Cancún, Mexico. According to the Intergovernmental Panel on Climate Change (IPCC), science now allows to estimate greenhouse gas emissions from wetlands. This breakthrough was presented yesterday by the IPCC at the UN climate conference (UNFCCC) in Cancun (Mexico). This conclusion is crucial for allowing countries to reduce their emissions through rewetting drained wetlands. A decision on that will possibly be taken in Cancun.

The new knowledge enables IPCC to improve their methodological guidance for monitoring greenhouse gas emissions from wetlands significantly. In the current IPCC guidelines (2006), considerable gaps exist with regard to emissions of wetlands, and particularly with respect to rewetting of drained peatlands.
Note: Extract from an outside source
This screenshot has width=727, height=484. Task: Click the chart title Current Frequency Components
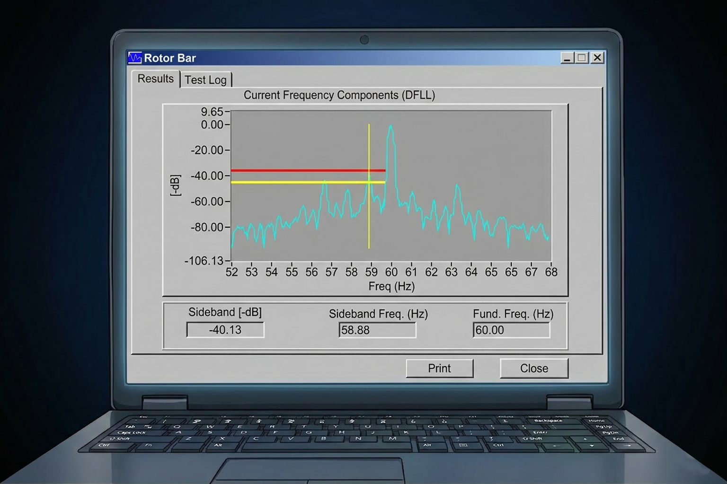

Peatlands drained for practices such as agriculture or forestry are significant sources of emissions, which can be reduced by rewetting (increasing the water table).

Lack of methodological guidance was until now a main reason to keep rewetting of drained wetlands outside the Kyoto Protocol. Improved guidance based on recent research may now facilitate its inclusion from 2013 onwards. Improved IPCC guidance will furthermore make accounting for emissions from agriculture and forestry on drained peatlands more accurate.

It is now up to this week’s meeting of SBSTA, the body that provides scientific and technical guidance to the UN Climate Convention, to request IPCC to improve the guidelines.

Globally peatlands cause some 6% of the global anthropogenic carbon dioxide emissions. Rewetting peatlands has large potential to reduce these emissions. Accounting for emissions from peatland drainage under the Kyoto Protocol will furthermore discourage developed countries to drain their peatlands for the production of biofuels. The emissions associated with peat drainage generally exceed the emissions savings from replacing fossil fuels with these biofuels.

More information:
Wetlands International
Susanna Tol
susanna.tol@wetlands.org
www.wetlands.org
Tel. +31 0(6) 22624702 (present in Cancun)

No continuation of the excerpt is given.